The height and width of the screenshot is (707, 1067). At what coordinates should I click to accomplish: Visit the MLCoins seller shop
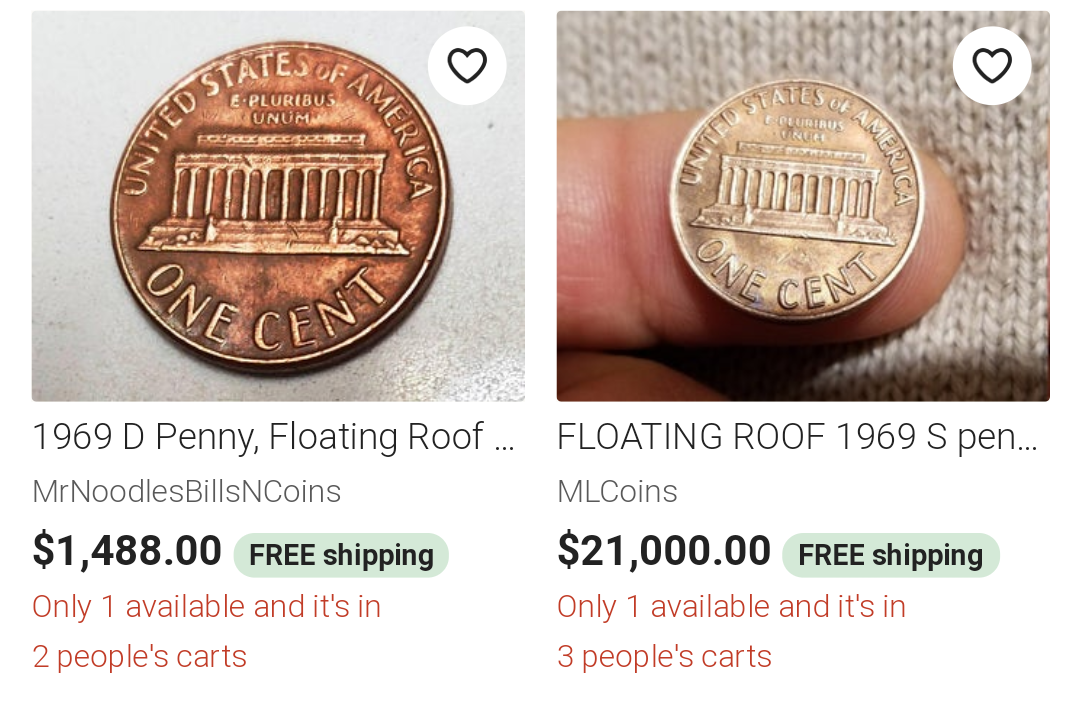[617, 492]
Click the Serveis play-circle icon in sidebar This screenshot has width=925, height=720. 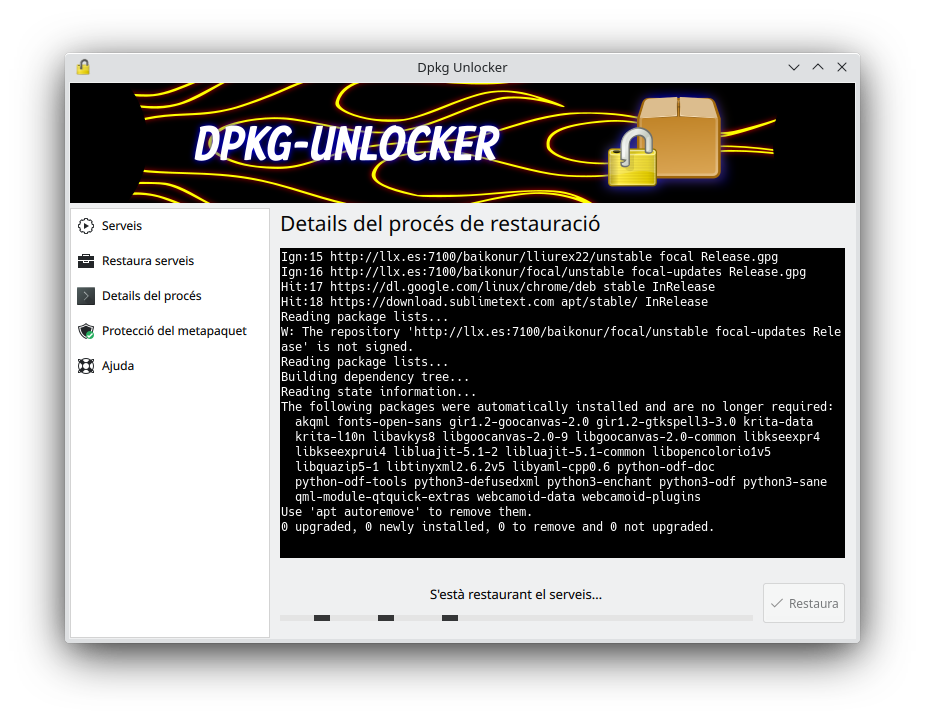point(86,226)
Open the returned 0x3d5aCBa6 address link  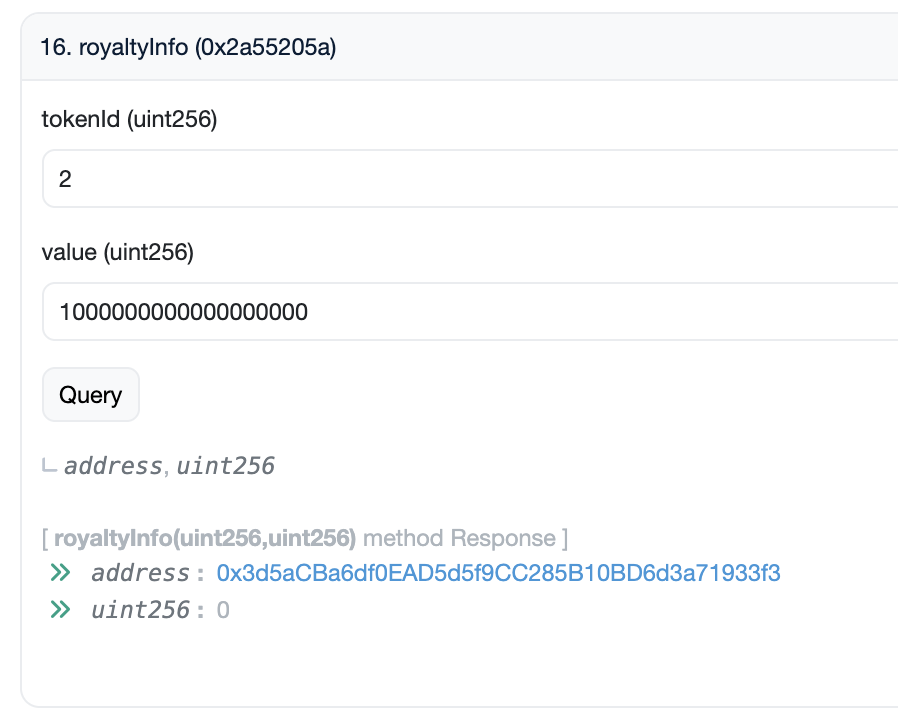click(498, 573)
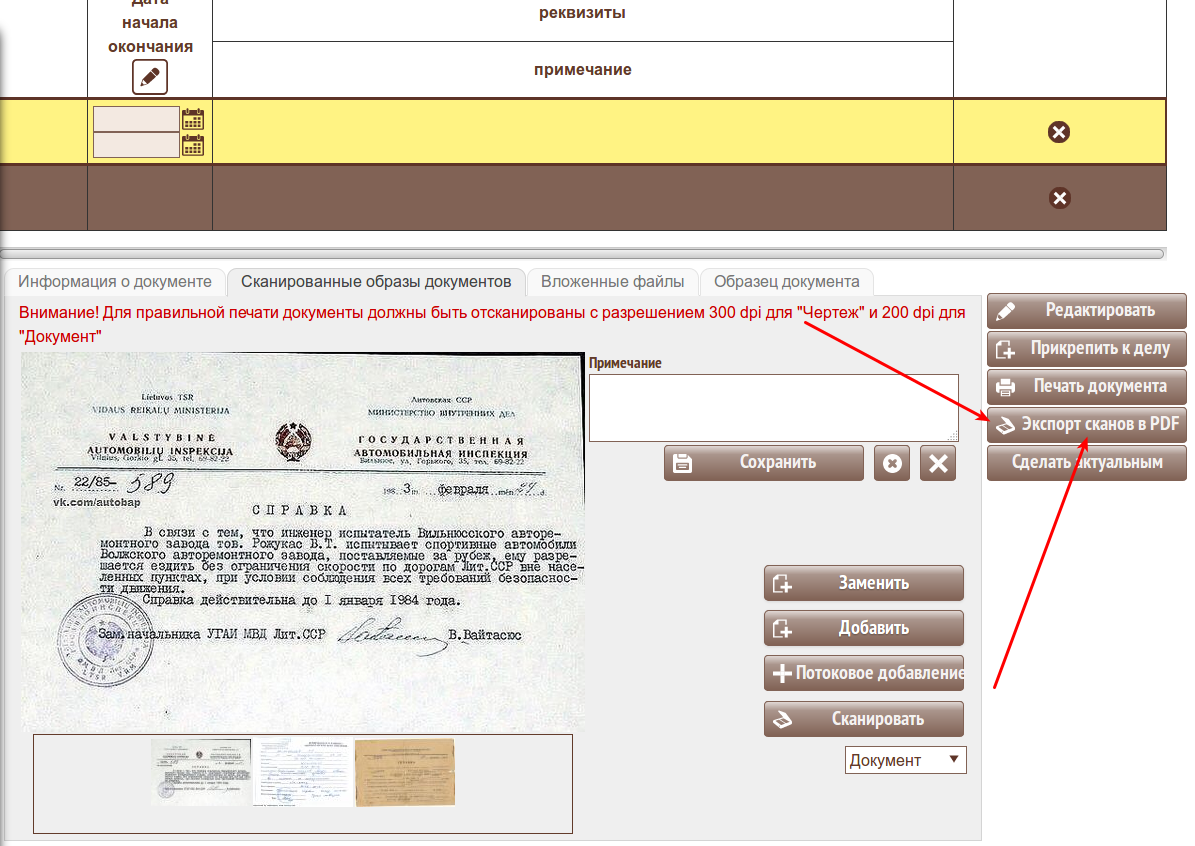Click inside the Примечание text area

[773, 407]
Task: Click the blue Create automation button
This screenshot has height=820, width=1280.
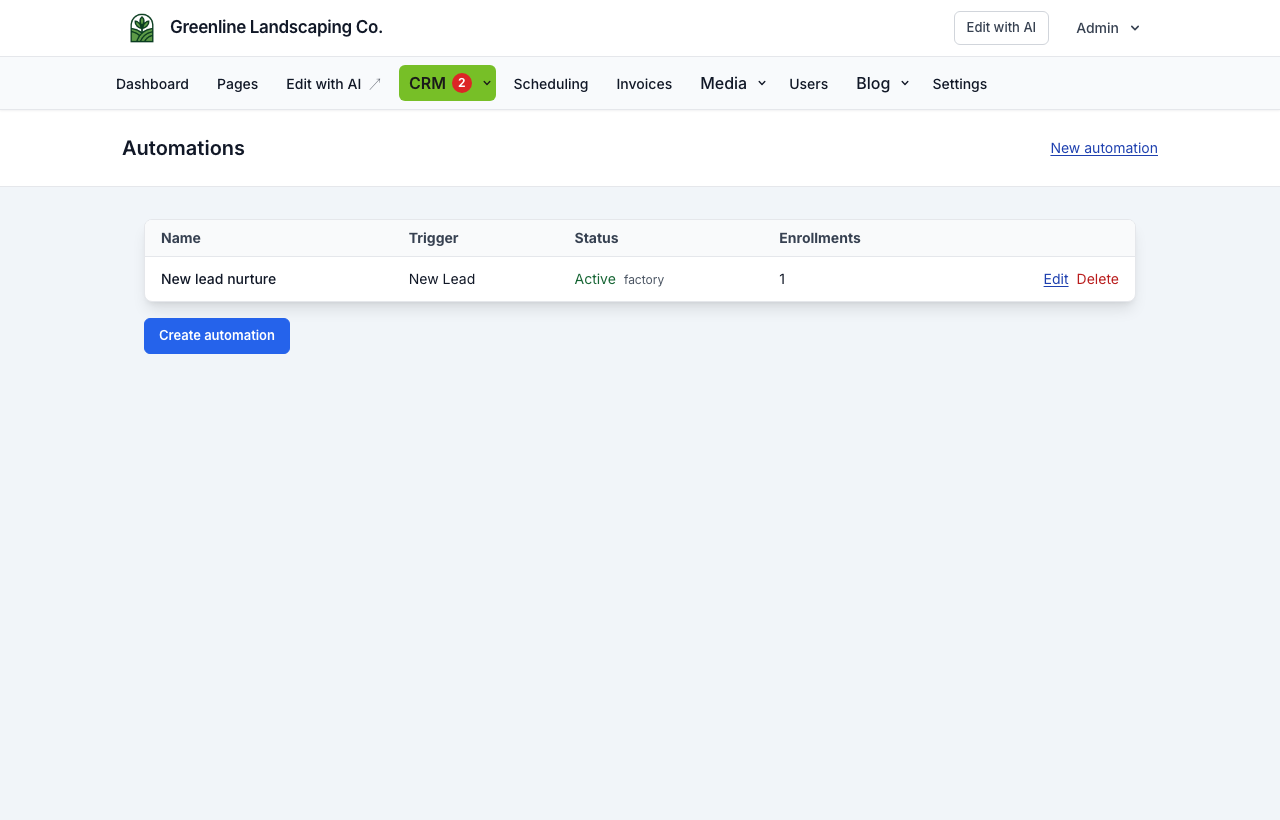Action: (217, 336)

+===+

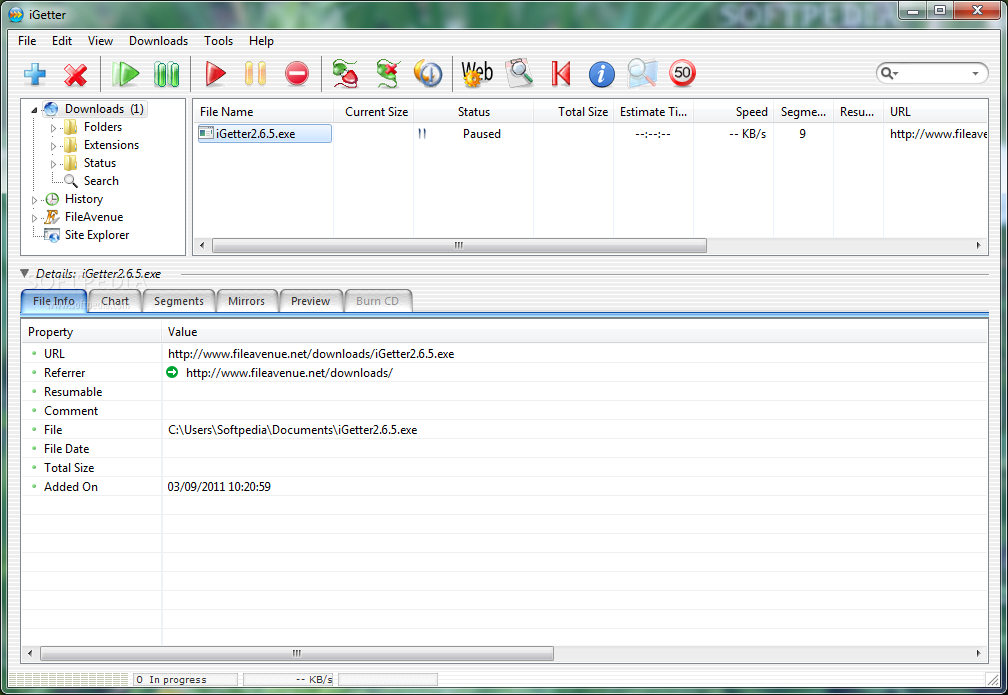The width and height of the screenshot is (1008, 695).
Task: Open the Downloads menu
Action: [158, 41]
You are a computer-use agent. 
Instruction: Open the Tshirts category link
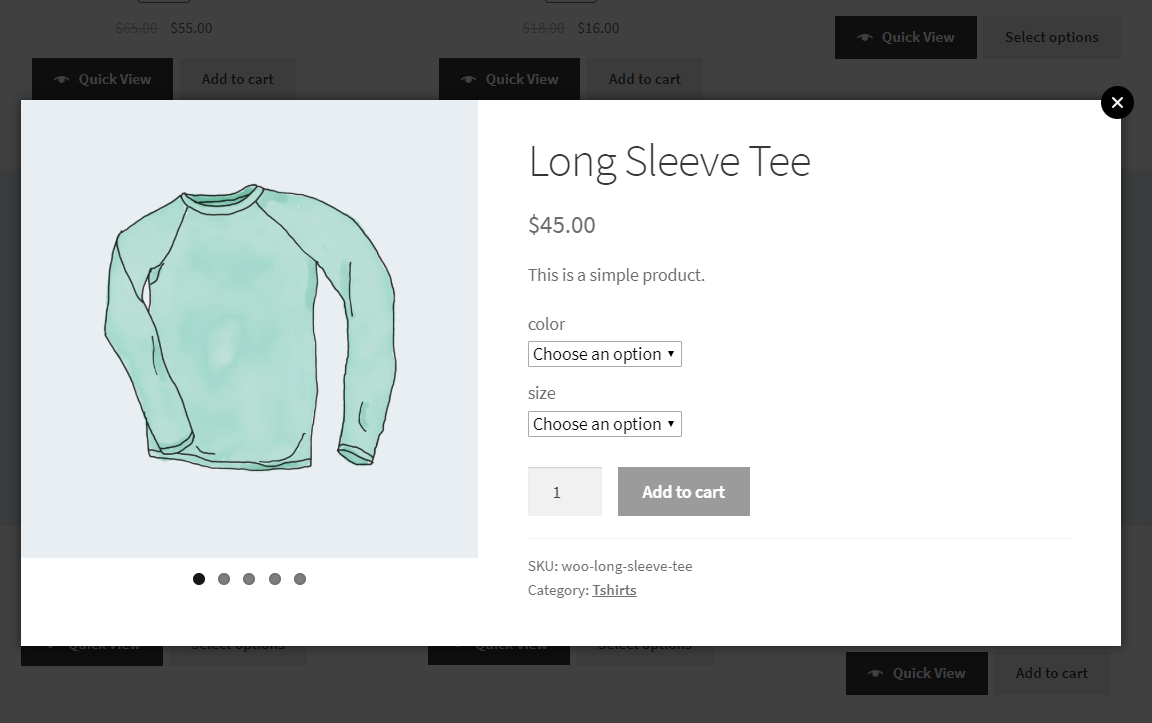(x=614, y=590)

+===+

» AIM OF THE EXERCISE
Convert everything from the line containing "You are a computer-use agent." down to the line containing "(x=614, y=590)" into a JSON list of strings, one string per line, skipping any blank lines. Leave the pictures out.

» PROBLEM SOLUTION
[
  "You are a computer-use agent. ",
  "Instruction: Open the Tshirts category link",
  "(x=614, y=590)"
]